The task >> Below are some records. Return exactly the lines from the one containing "Instruction: Open the Filtro menu" through the one containing "Task: Click the Вперёд next page button", both included, and only those.

Data listing >>

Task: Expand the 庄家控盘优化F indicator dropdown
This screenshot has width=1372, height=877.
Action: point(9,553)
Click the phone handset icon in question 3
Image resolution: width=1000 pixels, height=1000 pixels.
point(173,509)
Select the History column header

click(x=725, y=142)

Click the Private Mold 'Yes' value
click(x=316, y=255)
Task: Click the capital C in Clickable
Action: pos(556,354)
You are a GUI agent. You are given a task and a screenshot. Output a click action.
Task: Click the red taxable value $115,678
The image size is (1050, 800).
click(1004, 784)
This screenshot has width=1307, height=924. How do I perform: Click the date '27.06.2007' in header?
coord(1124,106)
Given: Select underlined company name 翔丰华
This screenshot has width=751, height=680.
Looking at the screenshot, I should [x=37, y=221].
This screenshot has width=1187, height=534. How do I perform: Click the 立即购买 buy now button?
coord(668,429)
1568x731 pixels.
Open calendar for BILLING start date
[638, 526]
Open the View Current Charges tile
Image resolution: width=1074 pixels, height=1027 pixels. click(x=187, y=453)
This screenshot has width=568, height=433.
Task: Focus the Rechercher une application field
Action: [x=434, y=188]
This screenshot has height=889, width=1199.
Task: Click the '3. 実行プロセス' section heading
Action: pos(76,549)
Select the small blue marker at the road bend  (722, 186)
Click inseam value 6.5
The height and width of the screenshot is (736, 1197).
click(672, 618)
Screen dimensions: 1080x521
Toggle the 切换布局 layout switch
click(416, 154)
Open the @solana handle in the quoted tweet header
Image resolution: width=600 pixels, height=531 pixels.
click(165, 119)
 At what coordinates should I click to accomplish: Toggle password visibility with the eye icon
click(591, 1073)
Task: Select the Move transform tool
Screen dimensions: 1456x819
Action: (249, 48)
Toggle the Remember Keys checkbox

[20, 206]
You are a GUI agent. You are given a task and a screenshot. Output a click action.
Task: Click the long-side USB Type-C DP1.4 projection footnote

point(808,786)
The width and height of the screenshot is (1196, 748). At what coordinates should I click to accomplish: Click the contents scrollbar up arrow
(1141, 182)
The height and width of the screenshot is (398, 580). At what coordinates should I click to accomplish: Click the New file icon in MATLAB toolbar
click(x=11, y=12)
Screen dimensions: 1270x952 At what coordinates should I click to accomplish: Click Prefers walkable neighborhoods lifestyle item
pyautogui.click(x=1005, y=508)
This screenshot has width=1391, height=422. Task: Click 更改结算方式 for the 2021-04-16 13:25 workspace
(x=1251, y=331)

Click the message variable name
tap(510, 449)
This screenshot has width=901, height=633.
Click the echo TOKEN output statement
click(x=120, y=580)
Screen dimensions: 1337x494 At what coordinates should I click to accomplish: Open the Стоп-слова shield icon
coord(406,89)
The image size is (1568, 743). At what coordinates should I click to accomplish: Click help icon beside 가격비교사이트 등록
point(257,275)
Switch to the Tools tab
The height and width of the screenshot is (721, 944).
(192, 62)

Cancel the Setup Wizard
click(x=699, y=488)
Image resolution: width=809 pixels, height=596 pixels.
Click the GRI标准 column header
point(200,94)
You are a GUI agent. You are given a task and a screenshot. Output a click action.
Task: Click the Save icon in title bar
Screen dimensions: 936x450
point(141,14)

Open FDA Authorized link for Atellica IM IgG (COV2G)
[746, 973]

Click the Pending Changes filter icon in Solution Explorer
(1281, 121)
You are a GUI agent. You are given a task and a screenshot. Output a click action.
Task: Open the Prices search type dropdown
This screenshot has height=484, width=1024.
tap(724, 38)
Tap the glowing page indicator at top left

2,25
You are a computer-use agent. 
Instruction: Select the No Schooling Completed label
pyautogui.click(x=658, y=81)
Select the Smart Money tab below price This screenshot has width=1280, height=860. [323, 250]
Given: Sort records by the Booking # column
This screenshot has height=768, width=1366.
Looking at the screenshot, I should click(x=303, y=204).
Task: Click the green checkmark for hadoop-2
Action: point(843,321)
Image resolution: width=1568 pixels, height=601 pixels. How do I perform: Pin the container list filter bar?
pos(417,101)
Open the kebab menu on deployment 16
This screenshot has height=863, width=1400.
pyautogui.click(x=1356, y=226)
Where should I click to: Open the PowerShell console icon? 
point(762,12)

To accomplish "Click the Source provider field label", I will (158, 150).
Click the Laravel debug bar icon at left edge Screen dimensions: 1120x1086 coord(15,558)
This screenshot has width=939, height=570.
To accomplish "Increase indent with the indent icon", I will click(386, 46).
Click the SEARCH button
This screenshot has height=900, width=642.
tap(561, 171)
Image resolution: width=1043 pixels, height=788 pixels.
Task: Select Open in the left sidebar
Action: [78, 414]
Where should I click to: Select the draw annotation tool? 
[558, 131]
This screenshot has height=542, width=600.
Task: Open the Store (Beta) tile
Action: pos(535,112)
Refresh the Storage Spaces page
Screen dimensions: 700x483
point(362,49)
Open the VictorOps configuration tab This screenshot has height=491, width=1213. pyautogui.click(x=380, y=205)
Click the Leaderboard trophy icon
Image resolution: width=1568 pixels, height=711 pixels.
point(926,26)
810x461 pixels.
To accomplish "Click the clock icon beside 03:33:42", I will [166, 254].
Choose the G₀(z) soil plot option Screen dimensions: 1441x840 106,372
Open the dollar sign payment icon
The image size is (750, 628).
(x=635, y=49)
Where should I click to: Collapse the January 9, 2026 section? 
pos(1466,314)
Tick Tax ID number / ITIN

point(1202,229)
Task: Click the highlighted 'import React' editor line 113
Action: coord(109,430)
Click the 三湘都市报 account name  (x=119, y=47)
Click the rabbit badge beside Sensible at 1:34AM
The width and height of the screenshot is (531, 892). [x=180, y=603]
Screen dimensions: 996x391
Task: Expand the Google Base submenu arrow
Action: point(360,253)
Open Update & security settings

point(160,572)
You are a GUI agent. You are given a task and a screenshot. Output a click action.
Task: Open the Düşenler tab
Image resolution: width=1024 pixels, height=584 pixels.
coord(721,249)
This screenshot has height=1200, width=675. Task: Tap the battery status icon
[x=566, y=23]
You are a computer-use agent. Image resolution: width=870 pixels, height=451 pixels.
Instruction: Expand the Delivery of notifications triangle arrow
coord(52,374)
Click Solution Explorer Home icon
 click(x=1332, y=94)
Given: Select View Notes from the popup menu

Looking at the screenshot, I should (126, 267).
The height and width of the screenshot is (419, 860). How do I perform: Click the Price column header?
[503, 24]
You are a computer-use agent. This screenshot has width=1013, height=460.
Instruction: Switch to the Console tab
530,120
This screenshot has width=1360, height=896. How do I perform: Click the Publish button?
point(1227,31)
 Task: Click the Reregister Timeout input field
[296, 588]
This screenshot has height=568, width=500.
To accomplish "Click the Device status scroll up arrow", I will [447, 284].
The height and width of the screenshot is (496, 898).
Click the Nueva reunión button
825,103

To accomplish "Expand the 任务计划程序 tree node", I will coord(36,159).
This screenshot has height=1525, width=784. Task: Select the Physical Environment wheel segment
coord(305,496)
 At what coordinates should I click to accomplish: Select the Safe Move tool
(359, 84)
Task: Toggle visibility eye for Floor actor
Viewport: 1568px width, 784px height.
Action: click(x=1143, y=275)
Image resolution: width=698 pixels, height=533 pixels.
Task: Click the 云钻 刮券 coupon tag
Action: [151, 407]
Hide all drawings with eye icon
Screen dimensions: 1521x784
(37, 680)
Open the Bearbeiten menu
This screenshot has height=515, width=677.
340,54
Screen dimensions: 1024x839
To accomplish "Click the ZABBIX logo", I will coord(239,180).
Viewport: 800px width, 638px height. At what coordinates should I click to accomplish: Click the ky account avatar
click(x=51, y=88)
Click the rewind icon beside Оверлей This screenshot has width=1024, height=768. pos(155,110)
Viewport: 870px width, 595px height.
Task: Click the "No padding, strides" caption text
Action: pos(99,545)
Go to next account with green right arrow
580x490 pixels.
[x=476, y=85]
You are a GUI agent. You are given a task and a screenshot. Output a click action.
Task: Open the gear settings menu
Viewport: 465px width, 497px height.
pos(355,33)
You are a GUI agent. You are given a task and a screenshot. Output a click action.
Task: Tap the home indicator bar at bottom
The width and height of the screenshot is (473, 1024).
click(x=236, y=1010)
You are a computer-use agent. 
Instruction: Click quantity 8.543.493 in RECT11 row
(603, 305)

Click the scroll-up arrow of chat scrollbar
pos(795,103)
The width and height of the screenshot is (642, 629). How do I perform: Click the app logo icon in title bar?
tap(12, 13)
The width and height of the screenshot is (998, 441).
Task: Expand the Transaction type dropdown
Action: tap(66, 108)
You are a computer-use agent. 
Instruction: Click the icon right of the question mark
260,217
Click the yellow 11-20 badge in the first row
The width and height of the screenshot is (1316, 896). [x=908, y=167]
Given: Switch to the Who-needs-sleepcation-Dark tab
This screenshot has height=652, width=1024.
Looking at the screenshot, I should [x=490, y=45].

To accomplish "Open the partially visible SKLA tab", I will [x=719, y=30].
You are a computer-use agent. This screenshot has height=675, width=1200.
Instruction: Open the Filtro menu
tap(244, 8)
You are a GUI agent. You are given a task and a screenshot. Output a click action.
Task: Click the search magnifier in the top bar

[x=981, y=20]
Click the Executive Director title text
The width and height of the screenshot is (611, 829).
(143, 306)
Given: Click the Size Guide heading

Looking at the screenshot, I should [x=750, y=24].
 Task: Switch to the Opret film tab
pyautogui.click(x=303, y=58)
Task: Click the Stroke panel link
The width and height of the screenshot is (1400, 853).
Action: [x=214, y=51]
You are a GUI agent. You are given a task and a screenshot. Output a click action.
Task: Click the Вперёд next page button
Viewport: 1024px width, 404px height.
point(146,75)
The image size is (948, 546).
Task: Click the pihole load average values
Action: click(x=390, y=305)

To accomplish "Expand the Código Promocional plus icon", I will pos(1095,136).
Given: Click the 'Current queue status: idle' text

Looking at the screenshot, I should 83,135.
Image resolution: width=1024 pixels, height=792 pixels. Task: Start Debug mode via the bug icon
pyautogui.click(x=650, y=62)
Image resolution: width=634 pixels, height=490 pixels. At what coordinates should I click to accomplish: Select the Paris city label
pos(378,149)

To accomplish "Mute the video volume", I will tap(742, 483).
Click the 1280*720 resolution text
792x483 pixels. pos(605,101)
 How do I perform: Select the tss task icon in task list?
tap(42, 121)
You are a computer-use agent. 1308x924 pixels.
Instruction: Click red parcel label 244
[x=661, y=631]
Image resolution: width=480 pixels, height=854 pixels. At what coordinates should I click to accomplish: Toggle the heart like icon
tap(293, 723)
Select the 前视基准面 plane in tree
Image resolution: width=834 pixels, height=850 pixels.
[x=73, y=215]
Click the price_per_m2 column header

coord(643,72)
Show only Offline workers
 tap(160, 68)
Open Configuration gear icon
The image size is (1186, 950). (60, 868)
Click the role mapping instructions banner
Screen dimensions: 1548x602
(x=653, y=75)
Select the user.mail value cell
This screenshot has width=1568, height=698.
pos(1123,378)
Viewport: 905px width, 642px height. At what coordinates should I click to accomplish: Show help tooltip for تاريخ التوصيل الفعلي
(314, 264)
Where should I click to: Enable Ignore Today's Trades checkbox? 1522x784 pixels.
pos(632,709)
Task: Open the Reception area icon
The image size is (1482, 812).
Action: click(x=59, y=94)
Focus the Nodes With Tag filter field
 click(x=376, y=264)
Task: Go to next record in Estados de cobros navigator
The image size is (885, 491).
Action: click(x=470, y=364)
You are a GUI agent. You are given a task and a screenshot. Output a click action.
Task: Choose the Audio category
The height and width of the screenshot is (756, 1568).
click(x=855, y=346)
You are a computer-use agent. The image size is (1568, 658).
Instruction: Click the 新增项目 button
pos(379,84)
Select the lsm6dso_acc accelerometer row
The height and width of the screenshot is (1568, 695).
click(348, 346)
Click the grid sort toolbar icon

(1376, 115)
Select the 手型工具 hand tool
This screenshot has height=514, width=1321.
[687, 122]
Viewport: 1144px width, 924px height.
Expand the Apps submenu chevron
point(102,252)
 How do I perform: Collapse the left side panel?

Output for this task >>
Instruction: Open the Filtro menu
tap(244, 8)
You are a GUI agent. You are given a task and a screenshot. Output a click action.
Task: Click the search magnifier in the top bar

[x=981, y=20]
Click the Executive Director title text
The width and height of the screenshot is (611, 829).
(143, 306)
Given: Click the Size Guide heading

Looking at the screenshot, I should [x=750, y=24].
 Task: Switch to the Opret film tab
pyautogui.click(x=303, y=58)
Task: Click the Stroke panel link
The width and height of the screenshot is (1400, 853).
Action: [x=214, y=51]
You are a GUI agent. You are given a task and a screenshot. Output a click action.
Task: Click the Вперёд next page button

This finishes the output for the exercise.